- Born: November 9, 1931 Englewood, New Jersey
- Died: October 15, 2011 (aged 79) Forbes Hospice, Pittsburgh, Pennsylvania
- Education: BA, Princeton University; MA, University of Connecticut; PhD in English literature, University of Wisconsin, Madison
- Occupations: Academic and writer

= David P. Demarest =

American academic and writer

David P. Demarest (November 9, 1931 – October 15, 2011) was an American academic and writer best known for his work on organized labor, social geography, and US working-class literature.

==Life and career==
He was born in Englewood New Jersey, grew up on 156 Jane Street, and graduated with a BA from Princeton University, a MA from the University of Connecticut, and a PhD in English literature from the University of Wisconsin, Madison. In 1964 he began a long and influential teaching career at Carnegie Mellon University.

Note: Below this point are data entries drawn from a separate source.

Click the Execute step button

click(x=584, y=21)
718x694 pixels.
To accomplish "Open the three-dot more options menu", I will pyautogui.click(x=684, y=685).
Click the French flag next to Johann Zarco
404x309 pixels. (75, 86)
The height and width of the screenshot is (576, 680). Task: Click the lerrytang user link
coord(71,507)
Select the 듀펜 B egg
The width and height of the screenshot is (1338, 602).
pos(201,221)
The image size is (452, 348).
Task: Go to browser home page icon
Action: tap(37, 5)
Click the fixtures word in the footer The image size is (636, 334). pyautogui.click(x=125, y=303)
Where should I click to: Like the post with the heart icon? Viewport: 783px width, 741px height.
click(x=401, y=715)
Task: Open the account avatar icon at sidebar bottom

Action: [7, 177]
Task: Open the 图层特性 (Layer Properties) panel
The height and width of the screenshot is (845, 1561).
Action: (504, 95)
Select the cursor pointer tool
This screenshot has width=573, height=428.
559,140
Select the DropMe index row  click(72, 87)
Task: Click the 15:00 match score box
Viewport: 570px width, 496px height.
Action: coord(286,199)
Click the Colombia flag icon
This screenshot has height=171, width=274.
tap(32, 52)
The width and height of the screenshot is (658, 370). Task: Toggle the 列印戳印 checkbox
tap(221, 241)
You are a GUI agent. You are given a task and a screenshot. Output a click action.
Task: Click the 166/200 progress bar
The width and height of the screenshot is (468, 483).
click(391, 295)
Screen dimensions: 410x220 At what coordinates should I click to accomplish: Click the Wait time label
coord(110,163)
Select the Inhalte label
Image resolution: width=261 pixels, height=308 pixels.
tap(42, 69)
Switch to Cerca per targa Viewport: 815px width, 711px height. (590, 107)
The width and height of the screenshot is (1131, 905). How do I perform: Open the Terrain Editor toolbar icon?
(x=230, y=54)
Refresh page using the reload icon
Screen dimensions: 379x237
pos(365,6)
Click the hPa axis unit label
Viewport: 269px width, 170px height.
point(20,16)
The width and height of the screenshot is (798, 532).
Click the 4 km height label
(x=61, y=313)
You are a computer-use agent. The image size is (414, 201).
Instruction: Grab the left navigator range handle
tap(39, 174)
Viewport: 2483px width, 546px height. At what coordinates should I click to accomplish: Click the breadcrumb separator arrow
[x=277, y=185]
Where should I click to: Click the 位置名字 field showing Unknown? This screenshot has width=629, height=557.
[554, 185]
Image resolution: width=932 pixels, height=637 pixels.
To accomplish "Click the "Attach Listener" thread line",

In the 1970s Demarest's research on the social novel of Western Pennsylvania led to the publication of a pioneering anthology, From These Hills, From These Valleys, and the re-publication in 1976 of Out of This Furnace by Thomas Bell, an overlooked 1941 proletarian novel of the American steel industry that became a bestseller for the University of Pittsburgh Press. Demarest's play "Gift To America" brought attention in the 1980s to the Croatian-American artist Maxo Vanka and his Millvale Murals at St. Nicholas Croatian Church. In the 1990s Demarest's work to document and preserve industrial landscapes resulted in a book and film commemorating the centennial of the Homestead Strike of 1892 and the historic restoration of the Pump House of the Homestead Steel Works, where agents of the Pinkerton National Detective Agency attempted to land their barges and re-take control of the mill for Andrew Carnegie and Henry Clay Frick from the locked-out workers. Demarest was also a founder of the nonprofit Battle of Homestead Foundation that promotes awareness of labor history. For years, too, he championed the restoration and preservation of the Carnegie Free Library of Braddock, the first Carnegie library in the US built in Braddock, Pennsylvania in 1888.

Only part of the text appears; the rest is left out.